Records contained in a dataset
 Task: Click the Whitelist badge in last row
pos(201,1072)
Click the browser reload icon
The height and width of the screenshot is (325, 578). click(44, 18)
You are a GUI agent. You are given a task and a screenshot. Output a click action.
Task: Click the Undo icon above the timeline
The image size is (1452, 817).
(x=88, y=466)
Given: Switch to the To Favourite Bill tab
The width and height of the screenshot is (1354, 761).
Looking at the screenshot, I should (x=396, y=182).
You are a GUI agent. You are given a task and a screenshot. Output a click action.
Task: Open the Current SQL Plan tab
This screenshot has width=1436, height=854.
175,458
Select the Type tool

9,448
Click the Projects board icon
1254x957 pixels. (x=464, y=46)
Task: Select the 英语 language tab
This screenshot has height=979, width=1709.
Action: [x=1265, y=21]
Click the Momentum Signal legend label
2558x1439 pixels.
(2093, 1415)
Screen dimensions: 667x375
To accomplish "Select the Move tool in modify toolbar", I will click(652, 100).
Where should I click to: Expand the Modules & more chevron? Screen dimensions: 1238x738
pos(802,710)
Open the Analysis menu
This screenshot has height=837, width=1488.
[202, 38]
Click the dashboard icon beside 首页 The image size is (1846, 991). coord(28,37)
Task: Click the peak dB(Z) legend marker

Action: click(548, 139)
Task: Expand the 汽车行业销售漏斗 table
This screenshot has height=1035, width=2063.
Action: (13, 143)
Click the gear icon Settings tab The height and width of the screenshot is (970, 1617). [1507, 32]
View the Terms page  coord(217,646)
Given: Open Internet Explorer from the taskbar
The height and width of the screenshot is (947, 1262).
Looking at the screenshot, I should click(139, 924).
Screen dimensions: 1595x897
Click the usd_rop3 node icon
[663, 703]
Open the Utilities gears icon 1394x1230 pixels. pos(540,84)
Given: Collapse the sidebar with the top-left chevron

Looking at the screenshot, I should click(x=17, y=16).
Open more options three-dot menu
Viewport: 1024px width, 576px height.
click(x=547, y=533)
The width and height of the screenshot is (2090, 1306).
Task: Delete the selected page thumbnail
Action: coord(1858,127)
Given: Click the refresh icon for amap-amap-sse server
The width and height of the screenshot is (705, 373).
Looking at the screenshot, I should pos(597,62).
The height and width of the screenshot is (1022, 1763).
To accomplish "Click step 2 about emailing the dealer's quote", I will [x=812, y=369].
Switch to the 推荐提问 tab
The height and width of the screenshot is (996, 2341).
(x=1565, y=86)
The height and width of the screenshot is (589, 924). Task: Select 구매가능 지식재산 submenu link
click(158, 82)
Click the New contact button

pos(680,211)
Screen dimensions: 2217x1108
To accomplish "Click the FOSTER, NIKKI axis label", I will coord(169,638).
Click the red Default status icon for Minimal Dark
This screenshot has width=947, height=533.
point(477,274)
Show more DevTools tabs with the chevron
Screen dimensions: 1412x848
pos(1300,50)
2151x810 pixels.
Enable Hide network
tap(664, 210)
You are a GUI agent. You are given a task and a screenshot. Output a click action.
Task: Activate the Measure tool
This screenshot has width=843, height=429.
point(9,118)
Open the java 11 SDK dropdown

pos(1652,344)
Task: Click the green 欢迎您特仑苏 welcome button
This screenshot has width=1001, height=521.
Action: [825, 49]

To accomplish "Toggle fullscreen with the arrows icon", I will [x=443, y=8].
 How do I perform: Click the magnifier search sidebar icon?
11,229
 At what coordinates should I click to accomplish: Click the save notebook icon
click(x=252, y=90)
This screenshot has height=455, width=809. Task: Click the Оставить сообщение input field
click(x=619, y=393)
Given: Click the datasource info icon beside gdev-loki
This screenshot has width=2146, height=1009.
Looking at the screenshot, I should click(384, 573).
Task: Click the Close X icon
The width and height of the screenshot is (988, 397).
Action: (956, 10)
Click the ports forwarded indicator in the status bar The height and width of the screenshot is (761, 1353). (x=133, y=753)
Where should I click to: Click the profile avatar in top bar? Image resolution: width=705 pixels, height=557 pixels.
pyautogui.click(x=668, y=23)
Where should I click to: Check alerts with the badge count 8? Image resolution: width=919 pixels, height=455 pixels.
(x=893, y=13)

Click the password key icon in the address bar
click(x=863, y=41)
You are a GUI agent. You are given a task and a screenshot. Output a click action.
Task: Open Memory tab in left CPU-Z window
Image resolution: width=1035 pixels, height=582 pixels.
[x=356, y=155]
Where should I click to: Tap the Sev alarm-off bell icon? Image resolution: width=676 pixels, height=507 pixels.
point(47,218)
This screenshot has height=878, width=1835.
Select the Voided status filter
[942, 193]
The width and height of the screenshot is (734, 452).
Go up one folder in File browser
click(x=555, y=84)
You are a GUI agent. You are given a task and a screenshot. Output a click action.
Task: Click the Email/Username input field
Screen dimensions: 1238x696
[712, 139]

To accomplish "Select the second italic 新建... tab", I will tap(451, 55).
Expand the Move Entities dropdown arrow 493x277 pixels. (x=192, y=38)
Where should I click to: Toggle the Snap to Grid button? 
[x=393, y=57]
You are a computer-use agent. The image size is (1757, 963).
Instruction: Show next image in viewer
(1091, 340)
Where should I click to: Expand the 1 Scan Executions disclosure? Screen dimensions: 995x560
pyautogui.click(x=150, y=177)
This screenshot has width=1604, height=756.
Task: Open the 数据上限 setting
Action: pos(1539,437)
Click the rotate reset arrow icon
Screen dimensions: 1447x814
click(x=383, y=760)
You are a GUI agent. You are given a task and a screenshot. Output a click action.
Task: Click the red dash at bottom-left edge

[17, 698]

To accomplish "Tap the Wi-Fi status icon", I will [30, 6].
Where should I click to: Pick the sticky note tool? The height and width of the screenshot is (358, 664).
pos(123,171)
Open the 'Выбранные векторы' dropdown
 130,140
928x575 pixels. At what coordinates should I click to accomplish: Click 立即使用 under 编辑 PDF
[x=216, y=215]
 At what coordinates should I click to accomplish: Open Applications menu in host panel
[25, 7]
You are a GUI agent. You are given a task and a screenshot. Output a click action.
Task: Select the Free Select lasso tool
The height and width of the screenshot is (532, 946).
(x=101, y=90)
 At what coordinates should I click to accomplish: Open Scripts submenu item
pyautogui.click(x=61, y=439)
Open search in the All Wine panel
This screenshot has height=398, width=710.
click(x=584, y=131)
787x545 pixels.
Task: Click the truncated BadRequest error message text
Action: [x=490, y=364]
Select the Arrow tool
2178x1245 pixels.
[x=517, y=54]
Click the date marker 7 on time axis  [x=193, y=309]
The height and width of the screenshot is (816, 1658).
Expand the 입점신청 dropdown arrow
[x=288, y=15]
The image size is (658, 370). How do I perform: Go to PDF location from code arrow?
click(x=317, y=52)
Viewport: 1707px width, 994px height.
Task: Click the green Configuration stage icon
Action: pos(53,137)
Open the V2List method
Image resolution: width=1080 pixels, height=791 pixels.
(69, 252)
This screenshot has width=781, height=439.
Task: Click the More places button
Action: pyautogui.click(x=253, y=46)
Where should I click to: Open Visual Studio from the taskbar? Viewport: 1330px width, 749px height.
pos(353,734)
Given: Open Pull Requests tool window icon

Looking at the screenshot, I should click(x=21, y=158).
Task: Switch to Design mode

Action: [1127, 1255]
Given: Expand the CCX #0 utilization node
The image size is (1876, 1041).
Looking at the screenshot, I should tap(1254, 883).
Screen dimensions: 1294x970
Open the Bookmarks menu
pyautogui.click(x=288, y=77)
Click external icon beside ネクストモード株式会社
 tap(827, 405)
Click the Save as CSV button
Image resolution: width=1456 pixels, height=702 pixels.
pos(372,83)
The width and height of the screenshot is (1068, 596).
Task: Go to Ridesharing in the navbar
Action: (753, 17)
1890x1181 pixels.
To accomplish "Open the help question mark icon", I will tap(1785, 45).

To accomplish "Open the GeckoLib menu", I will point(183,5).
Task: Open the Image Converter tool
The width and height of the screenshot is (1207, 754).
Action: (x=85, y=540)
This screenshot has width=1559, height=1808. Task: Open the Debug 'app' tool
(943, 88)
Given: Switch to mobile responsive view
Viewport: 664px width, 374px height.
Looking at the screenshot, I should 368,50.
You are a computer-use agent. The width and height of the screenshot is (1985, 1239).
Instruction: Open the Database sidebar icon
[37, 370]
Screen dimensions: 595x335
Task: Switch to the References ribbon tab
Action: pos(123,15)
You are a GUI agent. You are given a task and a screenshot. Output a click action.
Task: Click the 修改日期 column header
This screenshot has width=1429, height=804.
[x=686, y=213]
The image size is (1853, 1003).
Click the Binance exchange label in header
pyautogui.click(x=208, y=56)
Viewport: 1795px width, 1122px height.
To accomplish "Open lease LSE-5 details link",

## WHAT IS EXPECTED
Could you output, exactly and with nothing else, the lines from the start of the records through the line containing "Screen dimensions: 667x375"?

## TASK SOLUTION
 Task: Click the Whitelist badge in last row
pos(201,1072)
Click the browser reload icon
The height and width of the screenshot is (325, 578). click(44, 18)
You are a GUI agent. You are given a task and a screenshot. Output a click action.
Task: Click the Undo icon above the timeline
The image size is (1452, 817).
(x=88, y=466)
Given: Switch to the To Favourite Bill tab
The width and height of the screenshot is (1354, 761).
Looking at the screenshot, I should (x=396, y=182).
You are a GUI agent. You are given a task and a screenshot. Output a click action.
Task: Open the Current SQL Plan tab
This screenshot has width=1436, height=854.
175,458
Select the Type tool

9,448
Click the Projects board icon
1254x957 pixels. (x=464, y=46)
Task: Select the 英语 language tab
This screenshot has height=979, width=1709.
Action: [x=1265, y=21]
Click the Momentum Signal legend label
2558x1439 pixels.
(2093, 1415)
Screen dimensions: 667x375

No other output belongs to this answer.